A loose connection can produce enough heat to start a fire without
arcing (a "glowing" connection). Late stages in failure are likely to arc.
AFCIs sense "parallel" arcs - from hot-to-neutral (a "fault", the F in
AFCI). Starting in 2008 the NEC requires them to also detect "series"
arcs, as in a loose connection. As far as I know, no current AFCIs
detect series arcs, so none would detect a loose connection.
Methos
A GFIC is made to trip on sudden line voltage changes. A slow warm up
would not trip the built in breaker. This very problem cause a house
fire that burned a third of my parents house to the ground. Two wires
in some old Romex touched and caused a slow short but it was not enough
to trip the breakers. Therefore, it warmed up long enough to catch fire.

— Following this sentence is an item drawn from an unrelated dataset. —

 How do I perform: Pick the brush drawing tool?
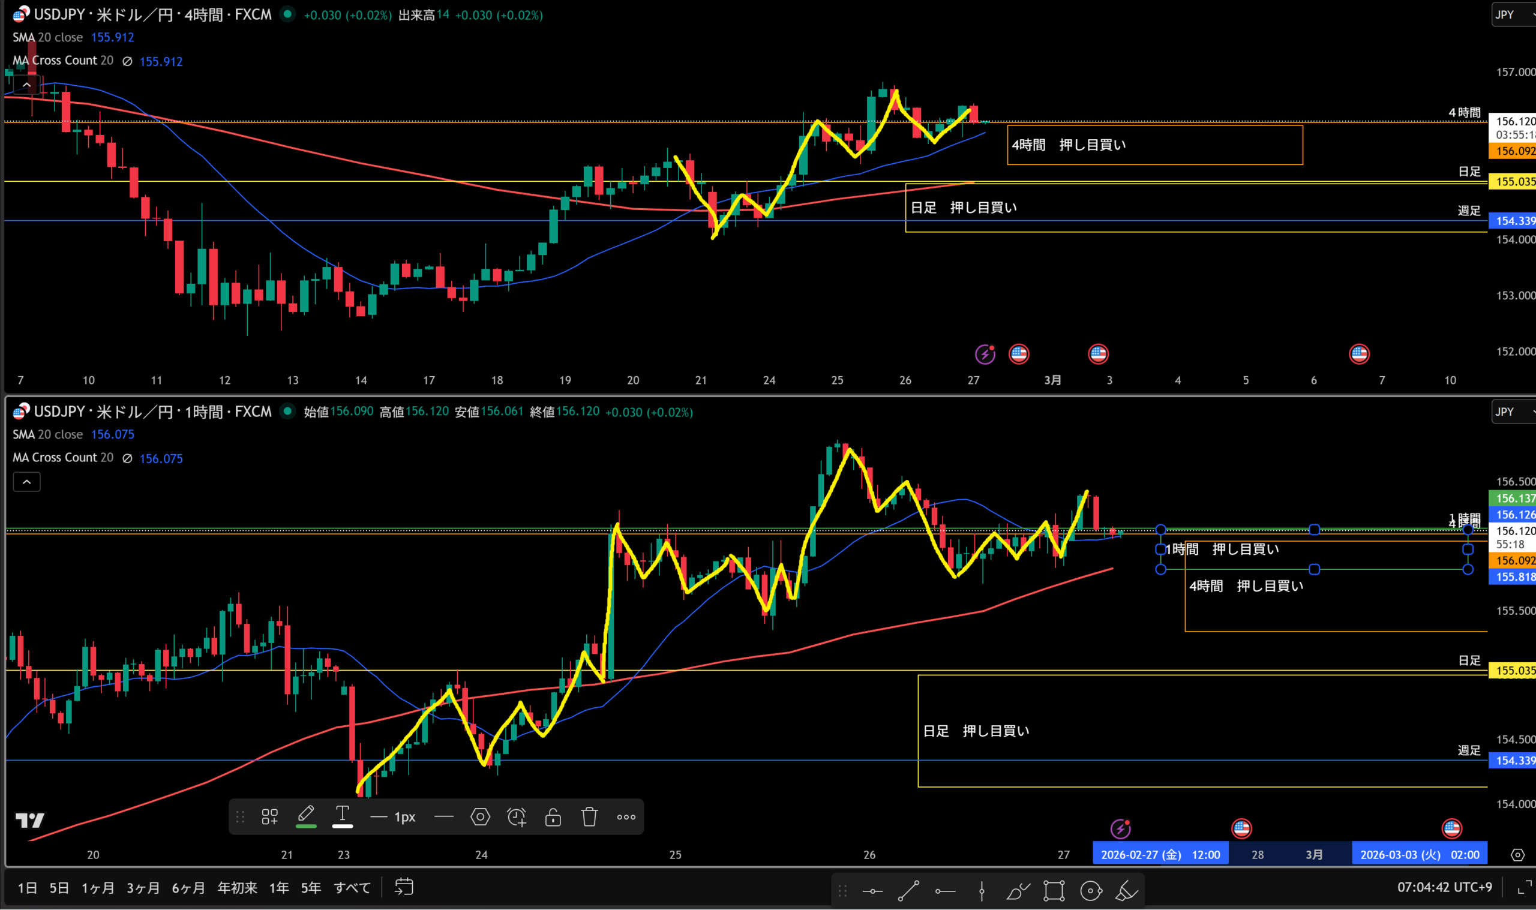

GFIC's are a nice safety feature but it certainly doesn't catch all
problems
GFCIs trip on a difference in current between the hot and neutral, not
line voltage changes. They are primarily for electrocution protection.
The "slow short" you describe, an arc that trips a breaker slowly, if at
all, is exacty what AFCIs are designed to protect against. A more likely
cause is probably an abused extension cord.
AFCIs also include 30mA ground fault protection (GFCIs have 5mA
protection). The idea is, I think, that if a ground wire is adjacent, a
hot-to-neutral arc is likely to also become hot-to-ground.